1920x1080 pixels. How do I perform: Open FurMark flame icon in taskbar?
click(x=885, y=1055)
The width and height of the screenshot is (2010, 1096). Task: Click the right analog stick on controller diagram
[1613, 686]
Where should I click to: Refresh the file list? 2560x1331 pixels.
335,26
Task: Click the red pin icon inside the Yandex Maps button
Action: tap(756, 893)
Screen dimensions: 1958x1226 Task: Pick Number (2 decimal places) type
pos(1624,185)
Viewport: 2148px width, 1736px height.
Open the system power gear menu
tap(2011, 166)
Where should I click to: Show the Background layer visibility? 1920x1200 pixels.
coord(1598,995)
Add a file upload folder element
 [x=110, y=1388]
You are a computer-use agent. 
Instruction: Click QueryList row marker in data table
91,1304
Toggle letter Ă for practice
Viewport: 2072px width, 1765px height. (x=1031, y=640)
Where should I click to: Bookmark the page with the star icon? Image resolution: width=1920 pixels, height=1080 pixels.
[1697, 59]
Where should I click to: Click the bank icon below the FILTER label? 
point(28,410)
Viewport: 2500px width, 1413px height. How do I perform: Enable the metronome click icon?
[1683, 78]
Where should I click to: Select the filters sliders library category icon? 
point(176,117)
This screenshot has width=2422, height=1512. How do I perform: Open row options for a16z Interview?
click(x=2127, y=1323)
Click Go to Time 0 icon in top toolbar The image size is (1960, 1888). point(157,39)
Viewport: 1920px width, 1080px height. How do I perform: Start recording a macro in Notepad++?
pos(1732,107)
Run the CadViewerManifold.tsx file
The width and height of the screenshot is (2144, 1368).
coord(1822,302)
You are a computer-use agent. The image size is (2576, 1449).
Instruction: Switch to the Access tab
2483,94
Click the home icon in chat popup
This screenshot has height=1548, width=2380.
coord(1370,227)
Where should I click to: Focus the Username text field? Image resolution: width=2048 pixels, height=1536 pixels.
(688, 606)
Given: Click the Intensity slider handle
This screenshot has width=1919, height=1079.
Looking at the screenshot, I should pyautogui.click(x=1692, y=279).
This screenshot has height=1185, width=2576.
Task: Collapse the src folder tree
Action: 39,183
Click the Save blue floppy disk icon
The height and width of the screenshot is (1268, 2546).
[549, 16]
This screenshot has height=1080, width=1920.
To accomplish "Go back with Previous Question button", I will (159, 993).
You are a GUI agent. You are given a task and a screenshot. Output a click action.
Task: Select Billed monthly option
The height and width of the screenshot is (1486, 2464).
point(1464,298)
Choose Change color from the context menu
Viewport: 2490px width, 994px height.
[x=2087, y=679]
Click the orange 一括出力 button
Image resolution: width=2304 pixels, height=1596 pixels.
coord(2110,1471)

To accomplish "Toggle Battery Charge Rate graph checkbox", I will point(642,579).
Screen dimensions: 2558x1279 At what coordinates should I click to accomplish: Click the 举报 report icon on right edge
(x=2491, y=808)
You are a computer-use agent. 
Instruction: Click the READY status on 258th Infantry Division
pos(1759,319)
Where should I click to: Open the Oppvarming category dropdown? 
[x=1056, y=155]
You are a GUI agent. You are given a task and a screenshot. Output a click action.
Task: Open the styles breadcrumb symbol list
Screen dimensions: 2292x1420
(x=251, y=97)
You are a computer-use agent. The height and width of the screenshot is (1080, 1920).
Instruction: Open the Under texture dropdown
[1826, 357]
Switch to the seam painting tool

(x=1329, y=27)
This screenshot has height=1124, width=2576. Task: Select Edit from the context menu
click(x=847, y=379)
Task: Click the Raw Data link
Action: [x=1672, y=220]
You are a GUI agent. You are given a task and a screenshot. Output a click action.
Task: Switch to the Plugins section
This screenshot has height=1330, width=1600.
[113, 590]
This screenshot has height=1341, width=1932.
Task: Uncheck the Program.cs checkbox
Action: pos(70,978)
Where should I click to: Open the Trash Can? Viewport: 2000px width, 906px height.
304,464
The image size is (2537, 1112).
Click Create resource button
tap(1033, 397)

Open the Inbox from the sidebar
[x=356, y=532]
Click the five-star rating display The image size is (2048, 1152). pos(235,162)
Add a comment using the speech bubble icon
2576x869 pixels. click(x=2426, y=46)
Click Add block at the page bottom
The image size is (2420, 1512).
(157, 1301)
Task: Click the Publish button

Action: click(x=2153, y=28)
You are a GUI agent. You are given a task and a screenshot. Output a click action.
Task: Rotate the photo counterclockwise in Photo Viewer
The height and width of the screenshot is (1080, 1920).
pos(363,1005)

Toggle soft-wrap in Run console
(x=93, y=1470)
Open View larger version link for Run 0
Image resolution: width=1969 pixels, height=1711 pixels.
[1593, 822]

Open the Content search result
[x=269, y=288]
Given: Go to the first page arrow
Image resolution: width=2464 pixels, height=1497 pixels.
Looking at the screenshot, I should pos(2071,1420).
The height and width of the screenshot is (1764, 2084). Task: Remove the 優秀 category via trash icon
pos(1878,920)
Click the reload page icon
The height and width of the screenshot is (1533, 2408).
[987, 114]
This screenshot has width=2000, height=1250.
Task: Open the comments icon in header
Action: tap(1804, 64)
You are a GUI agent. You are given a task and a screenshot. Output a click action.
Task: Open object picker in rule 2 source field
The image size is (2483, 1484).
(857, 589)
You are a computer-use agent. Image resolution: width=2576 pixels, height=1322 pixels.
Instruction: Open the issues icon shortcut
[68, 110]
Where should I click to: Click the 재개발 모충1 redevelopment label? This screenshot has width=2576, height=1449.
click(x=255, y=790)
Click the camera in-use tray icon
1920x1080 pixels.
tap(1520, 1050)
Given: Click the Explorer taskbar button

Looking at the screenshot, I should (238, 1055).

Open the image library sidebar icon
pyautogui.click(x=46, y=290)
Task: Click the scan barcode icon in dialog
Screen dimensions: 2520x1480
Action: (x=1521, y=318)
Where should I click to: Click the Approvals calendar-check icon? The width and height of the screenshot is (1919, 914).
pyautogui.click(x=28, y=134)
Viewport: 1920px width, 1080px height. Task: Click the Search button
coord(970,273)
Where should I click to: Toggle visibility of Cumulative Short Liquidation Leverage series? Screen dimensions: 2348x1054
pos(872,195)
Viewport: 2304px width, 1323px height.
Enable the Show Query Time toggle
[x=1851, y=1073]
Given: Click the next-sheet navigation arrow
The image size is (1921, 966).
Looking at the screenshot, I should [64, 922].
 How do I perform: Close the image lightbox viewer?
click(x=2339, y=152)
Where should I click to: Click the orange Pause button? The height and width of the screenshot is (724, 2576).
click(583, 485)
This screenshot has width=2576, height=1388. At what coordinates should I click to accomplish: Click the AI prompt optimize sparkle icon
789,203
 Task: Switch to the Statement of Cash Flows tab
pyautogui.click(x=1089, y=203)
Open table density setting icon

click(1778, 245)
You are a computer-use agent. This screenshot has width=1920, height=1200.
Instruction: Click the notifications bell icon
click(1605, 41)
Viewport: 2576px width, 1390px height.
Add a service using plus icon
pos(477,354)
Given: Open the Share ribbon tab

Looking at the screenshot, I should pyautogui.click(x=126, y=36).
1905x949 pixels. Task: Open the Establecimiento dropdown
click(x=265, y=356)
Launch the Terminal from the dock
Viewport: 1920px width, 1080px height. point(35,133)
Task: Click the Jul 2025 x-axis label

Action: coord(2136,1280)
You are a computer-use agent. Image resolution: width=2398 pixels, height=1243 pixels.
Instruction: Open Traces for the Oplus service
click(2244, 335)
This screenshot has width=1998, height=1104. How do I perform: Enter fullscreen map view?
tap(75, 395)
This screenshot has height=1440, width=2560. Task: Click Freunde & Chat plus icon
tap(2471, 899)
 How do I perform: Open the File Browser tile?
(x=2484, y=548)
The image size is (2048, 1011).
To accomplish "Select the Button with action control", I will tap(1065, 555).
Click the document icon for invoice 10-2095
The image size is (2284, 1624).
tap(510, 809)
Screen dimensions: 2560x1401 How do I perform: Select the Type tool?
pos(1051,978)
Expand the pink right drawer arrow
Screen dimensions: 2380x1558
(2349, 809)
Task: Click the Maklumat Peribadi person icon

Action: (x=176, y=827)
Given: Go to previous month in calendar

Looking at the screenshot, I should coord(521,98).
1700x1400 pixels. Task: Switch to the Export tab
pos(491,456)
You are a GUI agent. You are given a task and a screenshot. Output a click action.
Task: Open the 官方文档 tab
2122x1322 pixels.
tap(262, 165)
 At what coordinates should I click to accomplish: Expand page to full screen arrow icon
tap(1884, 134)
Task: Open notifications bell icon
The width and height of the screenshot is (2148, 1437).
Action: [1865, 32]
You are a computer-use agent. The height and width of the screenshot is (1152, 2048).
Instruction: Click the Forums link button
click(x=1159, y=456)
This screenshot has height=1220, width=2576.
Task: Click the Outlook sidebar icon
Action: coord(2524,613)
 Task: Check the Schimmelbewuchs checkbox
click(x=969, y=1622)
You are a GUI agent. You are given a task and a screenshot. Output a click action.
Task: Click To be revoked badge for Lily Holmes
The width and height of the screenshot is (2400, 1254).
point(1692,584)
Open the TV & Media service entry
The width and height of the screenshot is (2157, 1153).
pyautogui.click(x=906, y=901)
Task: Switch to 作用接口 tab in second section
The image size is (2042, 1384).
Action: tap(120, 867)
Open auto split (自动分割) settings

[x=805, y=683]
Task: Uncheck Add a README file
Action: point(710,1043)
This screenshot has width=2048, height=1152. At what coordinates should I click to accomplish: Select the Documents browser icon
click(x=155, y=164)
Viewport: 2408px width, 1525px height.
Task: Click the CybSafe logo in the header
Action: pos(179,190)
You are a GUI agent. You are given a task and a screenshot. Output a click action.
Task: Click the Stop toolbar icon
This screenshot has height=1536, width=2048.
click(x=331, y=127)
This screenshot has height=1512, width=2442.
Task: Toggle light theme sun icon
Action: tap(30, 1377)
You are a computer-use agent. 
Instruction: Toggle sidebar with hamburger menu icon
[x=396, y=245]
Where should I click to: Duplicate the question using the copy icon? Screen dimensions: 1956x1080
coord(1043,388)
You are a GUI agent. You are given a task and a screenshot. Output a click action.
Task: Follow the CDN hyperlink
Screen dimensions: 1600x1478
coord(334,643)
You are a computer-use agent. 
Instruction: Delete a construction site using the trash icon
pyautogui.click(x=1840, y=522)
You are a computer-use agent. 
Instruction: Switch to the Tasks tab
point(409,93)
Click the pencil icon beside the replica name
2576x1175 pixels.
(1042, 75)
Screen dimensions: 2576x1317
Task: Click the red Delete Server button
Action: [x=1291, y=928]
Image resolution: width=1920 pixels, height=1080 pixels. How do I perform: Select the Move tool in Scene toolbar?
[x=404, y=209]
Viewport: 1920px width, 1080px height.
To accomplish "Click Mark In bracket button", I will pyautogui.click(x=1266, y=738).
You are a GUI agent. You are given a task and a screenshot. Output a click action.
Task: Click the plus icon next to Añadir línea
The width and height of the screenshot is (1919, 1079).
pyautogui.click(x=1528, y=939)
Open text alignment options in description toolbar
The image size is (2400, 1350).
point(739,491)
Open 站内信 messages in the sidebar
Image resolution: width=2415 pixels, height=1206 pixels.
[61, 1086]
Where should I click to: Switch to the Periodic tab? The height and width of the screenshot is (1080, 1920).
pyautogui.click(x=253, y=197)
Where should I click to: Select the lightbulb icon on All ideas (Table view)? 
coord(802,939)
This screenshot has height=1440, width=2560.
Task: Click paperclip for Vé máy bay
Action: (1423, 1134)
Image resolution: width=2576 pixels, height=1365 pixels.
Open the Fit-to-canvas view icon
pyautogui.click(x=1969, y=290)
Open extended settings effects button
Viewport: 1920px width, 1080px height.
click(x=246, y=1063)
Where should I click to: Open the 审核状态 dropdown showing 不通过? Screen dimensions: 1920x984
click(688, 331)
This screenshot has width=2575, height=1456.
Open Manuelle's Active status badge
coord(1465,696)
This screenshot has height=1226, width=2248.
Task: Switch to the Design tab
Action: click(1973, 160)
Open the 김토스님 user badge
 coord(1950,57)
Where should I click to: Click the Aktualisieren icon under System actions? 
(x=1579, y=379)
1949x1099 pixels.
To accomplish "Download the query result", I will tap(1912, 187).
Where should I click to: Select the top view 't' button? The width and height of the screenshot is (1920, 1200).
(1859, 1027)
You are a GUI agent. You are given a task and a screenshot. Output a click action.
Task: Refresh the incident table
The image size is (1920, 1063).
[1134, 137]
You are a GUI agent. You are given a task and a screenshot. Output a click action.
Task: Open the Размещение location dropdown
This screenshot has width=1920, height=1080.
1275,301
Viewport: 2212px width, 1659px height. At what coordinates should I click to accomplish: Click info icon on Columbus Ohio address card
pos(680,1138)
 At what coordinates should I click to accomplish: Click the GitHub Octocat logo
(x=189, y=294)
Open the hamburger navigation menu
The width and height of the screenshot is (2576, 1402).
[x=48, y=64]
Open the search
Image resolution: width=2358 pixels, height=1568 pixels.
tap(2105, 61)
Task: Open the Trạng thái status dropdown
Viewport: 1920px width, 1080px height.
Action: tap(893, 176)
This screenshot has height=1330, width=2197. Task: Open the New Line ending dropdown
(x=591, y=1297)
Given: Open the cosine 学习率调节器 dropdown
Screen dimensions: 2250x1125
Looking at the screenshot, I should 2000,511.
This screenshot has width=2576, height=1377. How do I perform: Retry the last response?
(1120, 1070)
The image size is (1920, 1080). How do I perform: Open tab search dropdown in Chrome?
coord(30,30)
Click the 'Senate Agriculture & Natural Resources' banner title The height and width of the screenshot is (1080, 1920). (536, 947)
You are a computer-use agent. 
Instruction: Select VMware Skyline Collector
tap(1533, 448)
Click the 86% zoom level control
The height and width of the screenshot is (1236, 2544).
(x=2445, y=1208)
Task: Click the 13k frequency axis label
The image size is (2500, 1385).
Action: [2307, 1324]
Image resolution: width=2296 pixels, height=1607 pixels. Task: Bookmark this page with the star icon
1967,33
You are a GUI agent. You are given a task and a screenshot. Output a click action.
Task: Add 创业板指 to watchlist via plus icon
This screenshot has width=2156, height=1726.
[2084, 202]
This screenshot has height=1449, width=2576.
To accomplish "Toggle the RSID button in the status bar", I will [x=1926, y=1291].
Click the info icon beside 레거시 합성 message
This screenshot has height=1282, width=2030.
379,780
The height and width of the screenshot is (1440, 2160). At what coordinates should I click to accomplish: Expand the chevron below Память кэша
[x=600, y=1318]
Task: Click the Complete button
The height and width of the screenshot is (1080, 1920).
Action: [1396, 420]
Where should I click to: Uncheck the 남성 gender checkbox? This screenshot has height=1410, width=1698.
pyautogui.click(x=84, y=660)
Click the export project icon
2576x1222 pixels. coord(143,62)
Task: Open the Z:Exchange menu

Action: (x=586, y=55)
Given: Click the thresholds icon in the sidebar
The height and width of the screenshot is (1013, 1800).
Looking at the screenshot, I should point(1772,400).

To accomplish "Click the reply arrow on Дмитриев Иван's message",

=======

WHAT IS BEING ASKED ▸ Above are the entries. Copy exactly the part that opens with the line containing "Click the five-star" and closes with the line containing "Task: Rotate the", and no more.

WRITTEN RESPONSE ▸
Click the five-star rating display The image size is (2048, 1152). pos(235,162)
Add a comment using the speech bubble icon
2576x869 pixels. click(x=2426, y=46)
Click Add block at the page bottom
The image size is (2420, 1512).
(157, 1301)
Task: Click the Publish button

Action: click(x=2153, y=28)
You are a GUI agent. You are given a task and a screenshot. Output a click action.
Task: Rotate the photo counterclockwise in Photo Viewer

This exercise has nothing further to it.